* [How to complete this task]:
Set down all of the data again, character for character.

-- The data follows --

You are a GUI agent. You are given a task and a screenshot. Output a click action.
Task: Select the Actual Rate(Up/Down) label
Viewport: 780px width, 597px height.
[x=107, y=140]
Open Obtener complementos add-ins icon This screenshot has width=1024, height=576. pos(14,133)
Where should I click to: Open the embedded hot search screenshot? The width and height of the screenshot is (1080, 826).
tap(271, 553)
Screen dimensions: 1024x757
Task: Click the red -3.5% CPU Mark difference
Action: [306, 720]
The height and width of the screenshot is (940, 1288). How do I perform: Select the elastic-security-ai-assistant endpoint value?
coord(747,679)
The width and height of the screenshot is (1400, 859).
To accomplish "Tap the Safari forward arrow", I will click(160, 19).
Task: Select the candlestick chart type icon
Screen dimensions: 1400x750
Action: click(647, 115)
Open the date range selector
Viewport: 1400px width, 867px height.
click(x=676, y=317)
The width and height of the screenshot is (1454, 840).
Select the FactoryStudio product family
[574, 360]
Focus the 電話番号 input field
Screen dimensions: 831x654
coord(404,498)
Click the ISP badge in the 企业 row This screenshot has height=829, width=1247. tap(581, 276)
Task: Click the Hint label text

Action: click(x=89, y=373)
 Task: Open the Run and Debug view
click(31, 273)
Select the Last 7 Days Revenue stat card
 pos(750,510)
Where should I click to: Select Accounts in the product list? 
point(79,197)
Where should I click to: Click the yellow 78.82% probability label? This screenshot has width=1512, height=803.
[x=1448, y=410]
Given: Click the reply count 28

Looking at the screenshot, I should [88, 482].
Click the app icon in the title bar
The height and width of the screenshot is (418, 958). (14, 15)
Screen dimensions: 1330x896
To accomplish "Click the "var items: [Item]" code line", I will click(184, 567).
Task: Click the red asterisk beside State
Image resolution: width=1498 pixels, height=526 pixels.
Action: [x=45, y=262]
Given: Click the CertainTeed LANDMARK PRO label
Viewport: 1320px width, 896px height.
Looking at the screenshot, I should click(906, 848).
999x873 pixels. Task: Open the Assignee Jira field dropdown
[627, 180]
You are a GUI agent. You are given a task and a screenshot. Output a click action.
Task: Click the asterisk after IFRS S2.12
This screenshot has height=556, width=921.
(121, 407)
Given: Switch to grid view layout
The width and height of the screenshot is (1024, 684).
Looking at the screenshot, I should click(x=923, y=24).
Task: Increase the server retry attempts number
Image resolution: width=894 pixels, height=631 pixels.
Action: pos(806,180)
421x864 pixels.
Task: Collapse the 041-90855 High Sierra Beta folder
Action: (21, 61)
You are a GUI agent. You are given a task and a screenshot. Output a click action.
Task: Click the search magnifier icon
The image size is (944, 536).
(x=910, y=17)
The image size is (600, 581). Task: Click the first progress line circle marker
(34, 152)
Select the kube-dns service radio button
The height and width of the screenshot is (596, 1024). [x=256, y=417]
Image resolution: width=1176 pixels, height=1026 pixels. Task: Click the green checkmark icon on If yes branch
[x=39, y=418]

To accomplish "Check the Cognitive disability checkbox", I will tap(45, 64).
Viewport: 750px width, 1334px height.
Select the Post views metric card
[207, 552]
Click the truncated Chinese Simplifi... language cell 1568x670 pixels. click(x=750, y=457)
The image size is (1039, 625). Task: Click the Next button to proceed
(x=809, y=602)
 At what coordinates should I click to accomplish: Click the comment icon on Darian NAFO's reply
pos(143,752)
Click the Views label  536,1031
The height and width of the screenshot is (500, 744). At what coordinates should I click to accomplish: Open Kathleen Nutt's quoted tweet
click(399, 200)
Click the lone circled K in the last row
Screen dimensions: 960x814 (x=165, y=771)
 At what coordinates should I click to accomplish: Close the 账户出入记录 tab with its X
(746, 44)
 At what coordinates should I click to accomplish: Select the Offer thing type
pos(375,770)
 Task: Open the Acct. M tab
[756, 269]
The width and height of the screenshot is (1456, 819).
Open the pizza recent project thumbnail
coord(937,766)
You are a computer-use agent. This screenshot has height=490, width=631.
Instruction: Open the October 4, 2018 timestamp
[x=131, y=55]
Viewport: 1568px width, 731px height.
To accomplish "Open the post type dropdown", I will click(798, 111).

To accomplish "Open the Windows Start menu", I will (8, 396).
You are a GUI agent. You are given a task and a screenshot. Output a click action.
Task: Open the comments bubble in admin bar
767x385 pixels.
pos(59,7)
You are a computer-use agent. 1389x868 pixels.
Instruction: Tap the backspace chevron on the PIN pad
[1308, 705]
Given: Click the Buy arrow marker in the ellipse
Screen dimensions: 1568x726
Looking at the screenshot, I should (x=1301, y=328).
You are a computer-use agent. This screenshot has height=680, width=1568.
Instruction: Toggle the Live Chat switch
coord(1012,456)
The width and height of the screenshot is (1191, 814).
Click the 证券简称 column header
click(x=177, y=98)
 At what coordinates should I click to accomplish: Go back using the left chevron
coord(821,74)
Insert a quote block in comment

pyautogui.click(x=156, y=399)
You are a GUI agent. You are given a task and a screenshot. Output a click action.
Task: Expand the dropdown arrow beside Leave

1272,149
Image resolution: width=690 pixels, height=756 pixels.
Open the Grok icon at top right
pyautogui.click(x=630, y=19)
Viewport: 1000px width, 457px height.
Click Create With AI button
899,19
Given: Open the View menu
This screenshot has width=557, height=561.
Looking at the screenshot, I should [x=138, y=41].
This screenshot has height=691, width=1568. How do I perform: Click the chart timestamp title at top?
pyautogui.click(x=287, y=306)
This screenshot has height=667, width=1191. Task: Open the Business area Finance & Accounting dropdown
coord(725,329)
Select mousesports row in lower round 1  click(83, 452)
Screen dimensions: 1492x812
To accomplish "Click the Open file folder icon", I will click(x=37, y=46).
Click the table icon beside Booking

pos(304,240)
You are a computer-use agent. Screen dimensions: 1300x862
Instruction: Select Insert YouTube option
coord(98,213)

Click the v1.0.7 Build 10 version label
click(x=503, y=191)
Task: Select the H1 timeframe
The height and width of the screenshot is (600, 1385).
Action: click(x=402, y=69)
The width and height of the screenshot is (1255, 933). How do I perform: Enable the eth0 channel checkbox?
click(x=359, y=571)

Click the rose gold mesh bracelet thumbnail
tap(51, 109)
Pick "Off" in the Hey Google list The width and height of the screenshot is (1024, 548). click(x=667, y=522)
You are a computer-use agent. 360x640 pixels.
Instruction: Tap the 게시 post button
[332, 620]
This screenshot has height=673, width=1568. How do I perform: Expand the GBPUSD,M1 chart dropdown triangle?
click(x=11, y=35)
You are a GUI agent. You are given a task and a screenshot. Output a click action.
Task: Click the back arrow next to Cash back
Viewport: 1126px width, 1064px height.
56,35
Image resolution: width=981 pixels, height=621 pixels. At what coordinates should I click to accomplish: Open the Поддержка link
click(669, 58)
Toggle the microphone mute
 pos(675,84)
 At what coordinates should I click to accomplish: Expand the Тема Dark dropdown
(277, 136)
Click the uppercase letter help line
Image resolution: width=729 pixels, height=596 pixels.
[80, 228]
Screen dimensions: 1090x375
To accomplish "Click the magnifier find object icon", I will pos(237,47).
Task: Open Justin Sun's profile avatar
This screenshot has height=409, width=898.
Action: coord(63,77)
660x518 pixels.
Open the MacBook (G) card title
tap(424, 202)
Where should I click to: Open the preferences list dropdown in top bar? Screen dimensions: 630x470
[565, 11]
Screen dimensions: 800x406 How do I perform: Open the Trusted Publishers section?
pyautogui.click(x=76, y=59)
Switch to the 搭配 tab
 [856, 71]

-- The data concluded --

* [Answer box]:
You are a GUI agent. You are given a task and a screenshot. Output a click action.
Task: Select the Actual Rate(Up/Down) label
Viewport: 780px width, 597px height.
[x=107, y=140]
Open Obtener complementos add-ins icon This screenshot has width=1024, height=576. pos(14,133)
Where should I click to: Open the embedded hot search screenshot? The width and height of the screenshot is (1080, 826).
tap(271, 553)
Screen dimensions: 1024x757
Task: Click the red -3.5% CPU Mark difference
Action: [306, 720]
The height and width of the screenshot is (940, 1288). How do I perform: Select the elastic-security-ai-assistant endpoint value?
coord(747,679)
The width and height of the screenshot is (1400, 859).
To accomplish "Tap the Safari forward arrow", I will click(160, 19).
Task: Select the candlestick chart type icon
Screen dimensions: 1400x750
Action: click(647, 115)
Open the date range selector
Viewport: 1400px width, 867px height.
click(x=676, y=317)
The width and height of the screenshot is (1454, 840).
Select the FactoryStudio product family
[574, 360]
Focus the 電話番号 input field
Screen dimensions: 831x654
coord(404,498)
Click the ISP badge in the 企业 row This screenshot has height=829, width=1247. tap(581, 276)
Task: Click the Hint label text

Action: click(x=89, y=373)
 Task: Open the Run and Debug view
click(31, 273)
Select the Last 7 Days Revenue stat card
 pos(750,510)
Where should I click to: Select Accounts in the product list? 
point(79,197)
Where should I click to: Click the yellow 78.82% probability label? This screenshot has width=1512, height=803.
[x=1448, y=410]
Given: Click the reply count 28

Looking at the screenshot, I should [88, 482].
Click the app icon in the title bar
The height and width of the screenshot is (418, 958). (14, 15)
Screen dimensions: 1330x896
To accomplish "Click the "var items: [Item]" code line", I will click(184, 567).
Task: Click the red asterisk beside State
Image resolution: width=1498 pixels, height=526 pixels.
Action: [x=45, y=262]
Given: Click the CertainTeed LANDMARK PRO label
Viewport: 1320px width, 896px height.
Looking at the screenshot, I should click(906, 848).
999x873 pixels. Task: Open the Assignee Jira field dropdown
[627, 180]
You are a GUI agent. You are given a task and a screenshot. Output a click action.
Task: Click the asterisk after IFRS S2.12
This screenshot has height=556, width=921.
(121, 407)
Given: Switch to grid view layout
The width and height of the screenshot is (1024, 684).
Looking at the screenshot, I should click(x=923, y=24).
Task: Increase the server retry attempts number
Image resolution: width=894 pixels, height=631 pixels.
Action: pos(806,180)
421x864 pixels.
Task: Collapse the 041-90855 High Sierra Beta folder
Action: (21, 61)
You are a GUI agent. You are given a task and a screenshot. Output a click action.
Task: Click the search magnifier icon
The image size is (944, 536).
(x=910, y=17)
The image size is (600, 581). Task: Click the first progress line circle marker
(34, 152)
Select the kube-dns service radio button
The height and width of the screenshot is (596, 1024). [x=256, y=417]
Image resolution: width=1176 pixels, height=1026 pixels. Task: Click the green checkmark icon on If yes branch
[x=39, y=418]

To accomplish "Check the Cognitive disability checkbox", I will tap(45, 64).
Viewport: 750px width, 1334px height.
Select the Post views metric card
[207, 552]
Click the truncated Chinese Simplifi... language cell 1568x670 pixels. click(x=750, y=457)
The image size is (1039, 625). Task: Click the Next button to proceed
(x=809, y=602)
 At what coordinates should I click to accomplish: Click the comment icon on Darian NAFO's reply
pos(143,752)
Click the Views label  536,1031
The height and width of the screenshot is (500, 744). At what coordinates should I click to accomplish: Open Kathleen Nutt's quoted tweet
click(399, 200)
Click the lone circled K in the last row
Screen dimensions: 960x814 (x=165, y=771)
 At what coordinates should I click to accomplish: Close the 账户出入记录 tab with its X
(746, 44)
 At what coordinates should I click to accomplish: Select the Offer thing type
pos(375,770)
 Task: Open the Acct. M tab
[756, 269]
The width and height of the screenshot is (1456, 819).
Open the pizza recent project thumbnail
coord(937,766)
You are a computer-use agent. This screenshot has height=490, width=631.
Instruction: Open the October 4, 2018 timestamp
[x=131, y=55]
Viewport: 1568px width, 731px height.
To accomplish "Open the post type dropdown", I will click(798, 111).

To accomplish "Open the Windows Start menu", I will (8, 396).
You are a GUI agent. You are given a task and a screenshot. Output a click action.
Task: Open the comments bubble in admin bar
767x385 pixels.
pos(59,7)
You are a computer-use agent. 1389x868 pixels.
Instruction: Tap the backspace chevron on the PIN pad
[1308, 705]
Given: Click the Buy arrow marker in the ellipse
Screen dimensions: 1568x726
Looking at the screenshot, I should (x=1301, y=328).
You are a computer-use agent. This screenshot has height=680, width=1568.
Instruction: Toggle the Live Chat switch
coord(1012,456)
The width and height of the screenshot is (1191, 814).
Click the 证券简称 column header
click(x=177, y=98)
 At what coordinates should I click to accomplish: Go back using the left chevron
coord(821,74)
Insert a quote block in comment

pyautogui.click(x=156, y=399)
You are a GUI agent. You are given a task and a screenshot. Output a click action.
Task: Expand the dropdown arrow beside Leave

1272,149
Image resolution: width=690 pixels, height=756 pixels.
Open the Grok icon at top right
pyautogui.click(x=630, y=19)
Viewport: 1000px width, 457px height.
Click Create With AI button
899,19
Given: Open the View menu
This screenshot has width=557, height=561.
Looking at the screenshot, I should [x=138, y=41].
This screenshot has height=691, width=1568. How do I perform: Click the chart timestamp title at top?
pyautogui.click(x=287, y=306)
This screenshot has height=667, width=1191. Task: Open the Business area Finance & Accounting dropdown
coord(725,329)
Select mousesports row in lower round 1  click(83, 452)
Screen dimensions: 1492x812
To accomplish "Click the Open file folder icon", I will click(x=37, y=46).
Click the table icon beside Booking

pos(304,240)
You are a computer-use agent. Screen dimensions: 1300x862
Instruction: Select Insert YouTube option
coord(98,213)

Click the v1.0.7 Build 10 version label
click(x=503, y=191)
Task: Select the H1 timeframe
The height and width of the screenshot is (600, 1385).
Action: click(x=402, y=69)
The width and height of the screenshot is (1255, 933). How do I perform: Enable the eth0 channel checkbox?
click(x=359, y=571)

Click the rose gold mesh bracelet thumbnail
tap(51, 109)
Pick "Off" in the Hey Google list The width and height of the screenshot is (1024, 548). click(x=667, y=522)
You are a computer-use agent. 360x640 pixels.
Instruction: Tap the 게시 post button
[332, 620]
This screenshot has height=673, width=1568. How do I perform: Expand the GBPUSD,M1 chart dropdown triangle?
click(x=11, y=35)
You are a GUI agent. You are given a task and a screenshot. Output a click action.
Task: Click the back arrow next to Cash back
Viewport: 1126px width, 1064px height.
56,35
Image resolution: width=981 pixels, height=621 pixels. At what coordinates should I click to accomplish: Open the Поддержка link
click(669, 58)
Toggle the microphone mute
 pos(675,84)
 At what coordinates should I click to accomplish: Expand the Тема Dark dropdown
(277, 136)
Click the uppercase letter help line
Image resolution: width=729 pixels, height=596 pixels.
[80, 228]
Screen dimensions: 1090x375
To accomplish "Click the magnifier find object icon", I will pos(237,47).
Task: Open Justin Sun's profile avatar
This screenshot has height=409, width=898.
Action: coord(63,77)
660x518 pixels.
Open the MacBook (G) card title
tap(424, 202)
Where should I click to: Open the preferences list dropdown in top bar? Screen dimensions: 630x470
[565, 11]
Screen dimensions: 800x406 How do I perform: Open the Trusted Publishers section?
pyautogui.click(x=76, y=59)
Switch to the 搭配 tab
 [856, 71]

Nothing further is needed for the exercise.